- Born: Evelyn Mildred Fuss 8 January 1918 The Bronx, New York City, U.S.
- Died: 10 March 2010 (aged 92) Phoenix, Arizona, U.S.
- Occupations: Actress; Singer;

= Evelyn Dall =

American actress (1918–2010)

Evelyn Dall (born Evelyn Mildred Fuss; January 8, 1918 – March 10, 2010) was an American singer and actress.

==Career==
Born in The Bronx, New York City, as Evelyn Mildred Fuss, she took her stage name from the surname of two grandchildren of President Franklin D Roosevelt. Dall began her career in short films and in supporting roles on Broadway. In 1935, she was invited to become the female vocalist for Bert Ambrose and his Orchestra, in the UK, where she remained until 1946. She was known there as Britain's "Original Blonde Bombshell".

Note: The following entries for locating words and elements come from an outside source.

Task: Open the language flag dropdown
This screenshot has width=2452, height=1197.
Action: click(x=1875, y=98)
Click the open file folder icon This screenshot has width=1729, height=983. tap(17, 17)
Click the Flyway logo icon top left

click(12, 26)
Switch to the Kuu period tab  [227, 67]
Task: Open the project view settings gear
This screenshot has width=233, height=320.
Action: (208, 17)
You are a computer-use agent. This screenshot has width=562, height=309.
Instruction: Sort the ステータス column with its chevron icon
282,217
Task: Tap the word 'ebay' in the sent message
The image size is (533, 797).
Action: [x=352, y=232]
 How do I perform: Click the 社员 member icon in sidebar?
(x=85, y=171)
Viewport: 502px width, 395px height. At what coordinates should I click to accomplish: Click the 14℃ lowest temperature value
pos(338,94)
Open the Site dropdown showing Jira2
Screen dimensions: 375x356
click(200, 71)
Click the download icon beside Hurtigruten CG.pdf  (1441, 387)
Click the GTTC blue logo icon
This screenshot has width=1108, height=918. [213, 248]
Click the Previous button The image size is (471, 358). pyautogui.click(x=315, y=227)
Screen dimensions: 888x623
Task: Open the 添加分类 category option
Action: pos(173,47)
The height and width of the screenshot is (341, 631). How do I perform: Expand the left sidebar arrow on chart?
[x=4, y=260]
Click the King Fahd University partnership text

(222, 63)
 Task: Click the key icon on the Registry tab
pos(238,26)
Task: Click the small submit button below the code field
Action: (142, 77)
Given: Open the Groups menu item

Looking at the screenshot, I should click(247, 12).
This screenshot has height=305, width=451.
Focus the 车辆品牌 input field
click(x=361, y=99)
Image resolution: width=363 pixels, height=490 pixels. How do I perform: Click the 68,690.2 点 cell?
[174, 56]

In 1946, she returned to the United States where she married and raised a daughter and son. Widowed in 1974, Dall moved to Jupiter, Florida, in 1980, then to Arizona in 2002.

==Musical films==
- 1936 Soft Lights and Sweet Music
- 1937 Calling All Stars
- 1937 Sing as You Swing
- 1938 Kicking the Moon Around
- 1941 He Found a Star
- 1942 King Arthur Was a Gentleman
- 1943 Miss London Ltd.
- 1944 Time Flies

==Theater musicals==
- 1935 Parade (Broadway)
- 1940 Present Arms (London)
- 1944 Something for the Boys (London)
- 1945 Follow the Girls (London) production

==Death==
Dall died on March 10, 2010, in Phoenix, Arizona, after an extended illness, aged 92.